> [ACTION ITEM]: Once you have checked each line below, report only the number of lines that contain the word "this".

> [SUPPLIED RECORDS]:
•••••

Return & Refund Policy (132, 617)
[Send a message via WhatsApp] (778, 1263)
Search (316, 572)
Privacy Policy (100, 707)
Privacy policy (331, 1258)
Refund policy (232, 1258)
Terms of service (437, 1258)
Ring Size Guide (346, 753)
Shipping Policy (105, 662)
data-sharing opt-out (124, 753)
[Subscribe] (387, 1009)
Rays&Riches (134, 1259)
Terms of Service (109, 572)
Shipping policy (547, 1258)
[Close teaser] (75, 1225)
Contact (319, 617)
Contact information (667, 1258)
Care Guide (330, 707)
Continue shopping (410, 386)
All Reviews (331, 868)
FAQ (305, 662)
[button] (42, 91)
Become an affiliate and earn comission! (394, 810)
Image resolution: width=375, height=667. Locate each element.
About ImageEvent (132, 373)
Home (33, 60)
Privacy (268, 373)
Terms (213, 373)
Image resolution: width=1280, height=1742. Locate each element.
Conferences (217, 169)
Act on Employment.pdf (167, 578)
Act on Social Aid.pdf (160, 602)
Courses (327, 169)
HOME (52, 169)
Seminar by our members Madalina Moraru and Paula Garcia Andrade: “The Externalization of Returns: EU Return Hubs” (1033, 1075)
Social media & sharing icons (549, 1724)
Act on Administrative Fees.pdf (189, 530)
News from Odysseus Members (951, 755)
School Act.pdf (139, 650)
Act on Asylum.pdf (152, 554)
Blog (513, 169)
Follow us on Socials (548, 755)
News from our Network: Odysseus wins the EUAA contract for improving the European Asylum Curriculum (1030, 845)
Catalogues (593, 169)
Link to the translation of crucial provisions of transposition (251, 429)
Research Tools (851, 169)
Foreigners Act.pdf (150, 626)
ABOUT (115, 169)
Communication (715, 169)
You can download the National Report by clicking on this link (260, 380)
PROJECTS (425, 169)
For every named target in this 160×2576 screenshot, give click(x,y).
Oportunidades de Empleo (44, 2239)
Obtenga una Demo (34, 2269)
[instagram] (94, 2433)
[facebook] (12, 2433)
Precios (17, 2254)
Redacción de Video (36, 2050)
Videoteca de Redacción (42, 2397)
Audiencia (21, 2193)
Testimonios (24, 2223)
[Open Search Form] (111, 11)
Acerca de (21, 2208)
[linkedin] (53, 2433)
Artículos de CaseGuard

•••••

> [EXERCISE RESULT]: 2